I'm not sure what you mean by the two tables going out of sync. I'm looking at
Documentation/vm/unevictable-lru.rst and this is what it says regarding hugetlbfs:

"VMAs mapping hugetlbfs page are already effectively pinned into memory.  We
neither need nor want to mlock() these pages.  However, to preserve the prior
behavior of mlock() - before the unevictable/mlock changes - mlock_fixup() will
call make_pages_present() in the hugetlbfs VMA range to allocate the huge pages
and populate the ptes."

Please correct me if I'm wrong, but my interpretation is that once a hugetlbfs
page has been mapped in a process' address space, the only way to unmap it is via
munmap.

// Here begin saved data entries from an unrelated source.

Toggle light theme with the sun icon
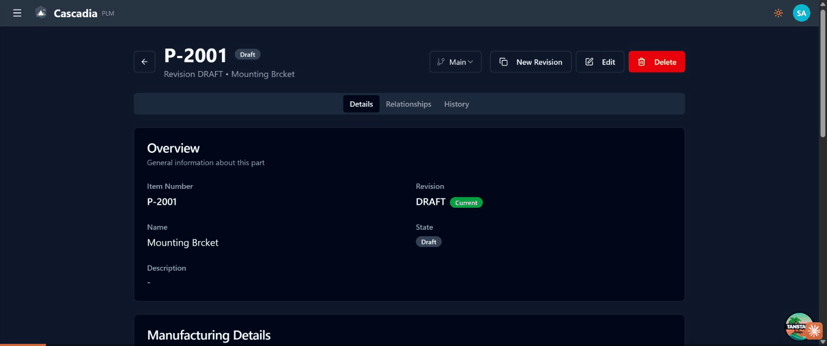827x346 pixels. [x=778, y=13]
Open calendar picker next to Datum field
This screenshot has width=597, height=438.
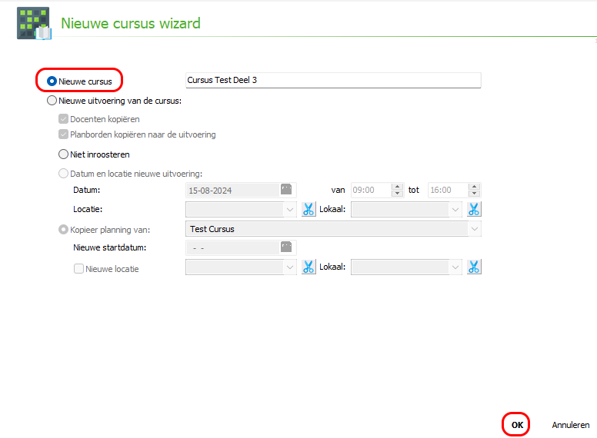point(286,190)
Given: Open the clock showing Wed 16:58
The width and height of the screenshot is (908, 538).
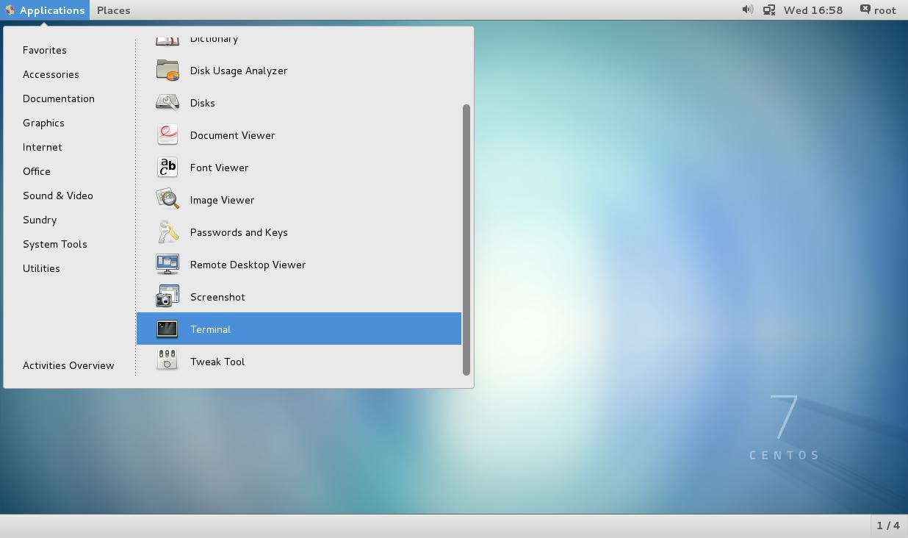Looking at the screenshot, I should pos(813,10).
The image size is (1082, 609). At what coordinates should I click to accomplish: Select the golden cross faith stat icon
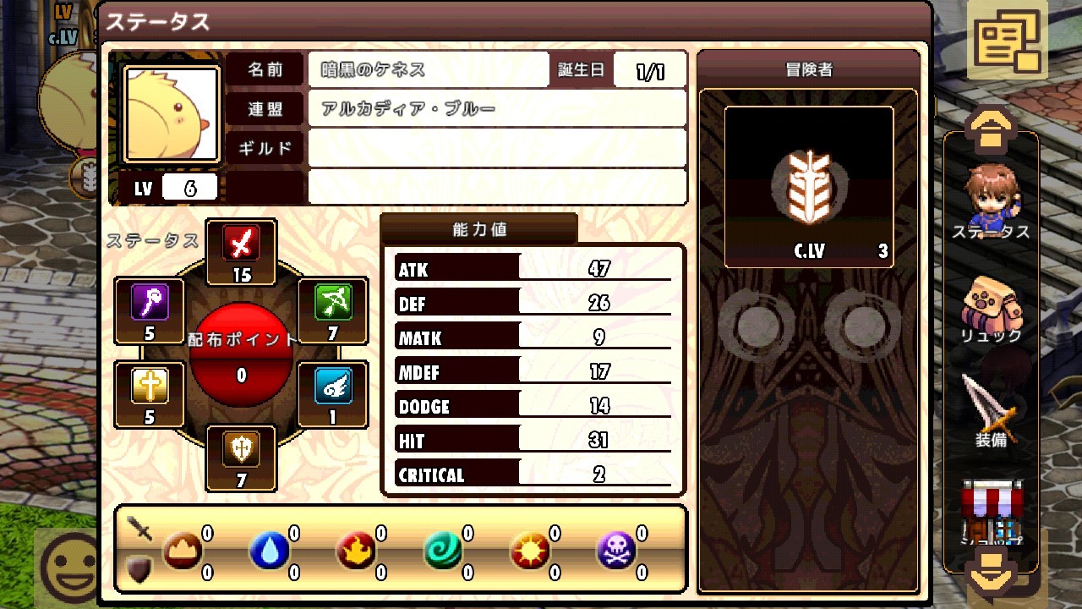[x=150, y=387]
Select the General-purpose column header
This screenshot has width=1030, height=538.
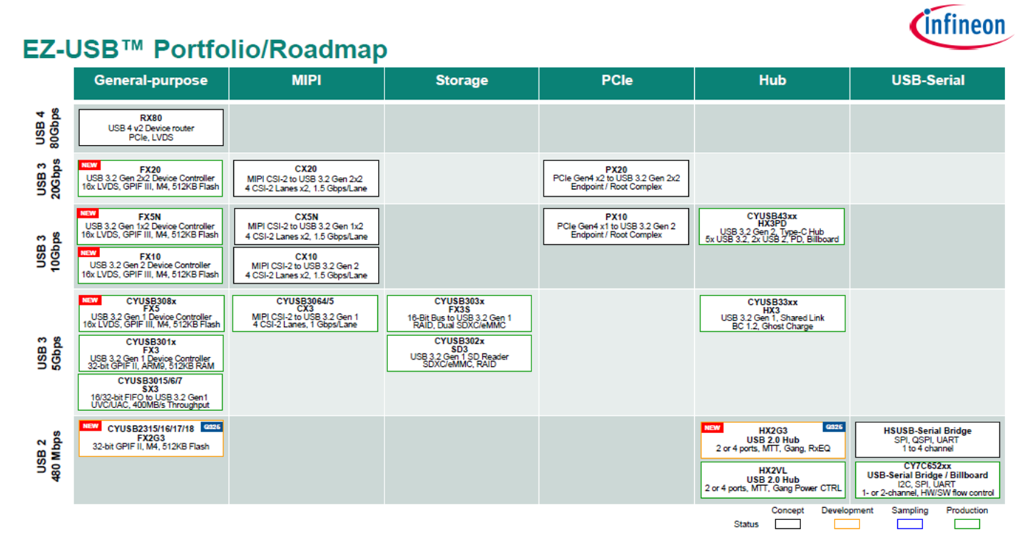point(151,81)
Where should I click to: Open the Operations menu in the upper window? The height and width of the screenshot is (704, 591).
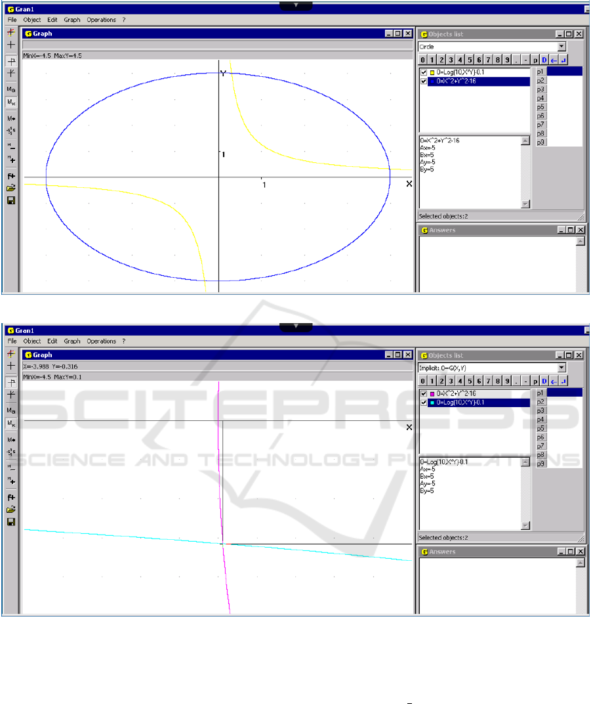coord(101,20)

If that's the case, the KVM mmu notifier should take care of unmapping
from stage 2 the entire memory range addressed by the hugetlbfs pages, right?

>
> Putting it out there in case anybody else on the thread can recall the
> details of the previous discussion (offlist).
>
> Though things may have changed and if it passes testing - then maybe I
> am mis-remembering. I'll take a closer look at the patch and shout out
> if I notice anything.

The test I ran was to boot a VM and run ltp (with printk's sprinkled in the host
kernel to see what page size and where it gets mapped/unmapped at stage 2). Do you
mind recommending other tests that I might run?

Thanks,
Alex
Punit Agrawal Sept. 15, 2020, 8:23 a.m. UTC | #3
Hi Alex,

Alexandru Elisei <alexandru.elisei@arm.com> writes:

> Hi Punit,
>
> Thank you for having a look!
>
> On 9/11/20 9:34 AM, Punit Agrawal wrote:
>> Hi Alexandru,
>>
>> Alexandru Elisei <alexandru.elisei@arm.com> writes:
>>
>>> When userspace uses hugetlbfs for the VM memory, user_mem_abort() tries to
>>> use the same block size to map the faulting IPA in stage 2. If stage 2
>>> cannot the same block mapping because the block size doesn't fit in the
>>> memslot or the memslot is not properly aligned, user_mem_abort() will fall
>>> back to a page mapping, regardless of the block size. We can do better for
>>> PUD backed hugetlbfs by checking if a PMD block mapping is supported before
>>> deciding to use a page.
>> I think this was discussed in the past.
>>
>> I have a vague recollection of there being a problem if the user and
>> stage 2 mappings go out of sync - can't recall the exact details.
>
> I'm not sure what you mean by the two tables going out of sync. I'm looking at
> Documentation/vm/unevictable-lru.rst and this is what it says regarding hugetlbfs:
>
> "VMAs mapping hugetlbfs page are already effectively pinned into memory.  We
> neither need nor want to mlock() these pages.  However, to preserve the prior
> behavior of mlock() - before the unevictable/mlock changes - mlock_fixup() will
> call make_pages_present() in the hugetlbfs VMA range to allocate the huge pages
> and populate the ptes."
>
> Please correct me if I'm wrong, but my interpretation is that once a hugetlbfs
> page has been mapped in a process' address space, the only way to unmap it is via
> munmap. If that's the case, the KVM mmu notifier should take care of unmapping
> from stage 2 the entire memory range addressed by the hugetlbfs pages,
> right?

You're right - I managed to confuse myself. Thinking about it with a bit
more context, I don't see a problem with what the patch is doing.

Apologies for the noise.

>>
>> Putting it out there in case anybody else on the thread can recall the
>> details of the previous discussion (offlist).
>>
>> Though things may have changed and if it passes testing - then maybe I
>> am mis-remembering. I'll take a closer look at the patch and shout out
>> if I notice anything.
>
> The test I ran was to boot a VM and run ltp (with printk's sprinkled in the host
> kernel to see what page size and where it gets mapped/unmapped at stage 2). Do you
> mind recommending other tests that I might run?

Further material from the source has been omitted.